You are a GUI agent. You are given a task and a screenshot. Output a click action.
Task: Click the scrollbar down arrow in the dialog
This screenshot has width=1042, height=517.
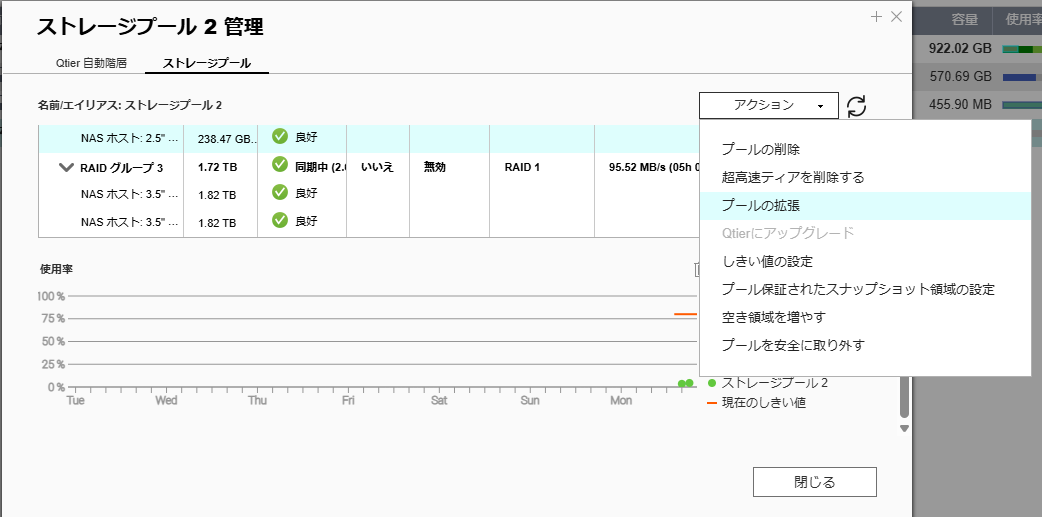904,428
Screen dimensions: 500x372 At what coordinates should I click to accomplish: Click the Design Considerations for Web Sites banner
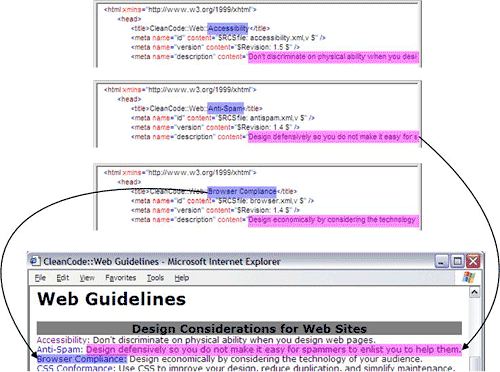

(Assigned task)
Output the records above character for character, but leave each image out.

(Reply to the exercise)
You are a GUI agent. You are given a task and a screenshot. Output a click action.
Task: Click the scrollbar down arrow in the dialog
This screenshot has width=1042, height=517.
904,428
Screen dimensions: 500x372 At what coordinates should I click to accomplish: Click the Design Considerations for Web Sites banner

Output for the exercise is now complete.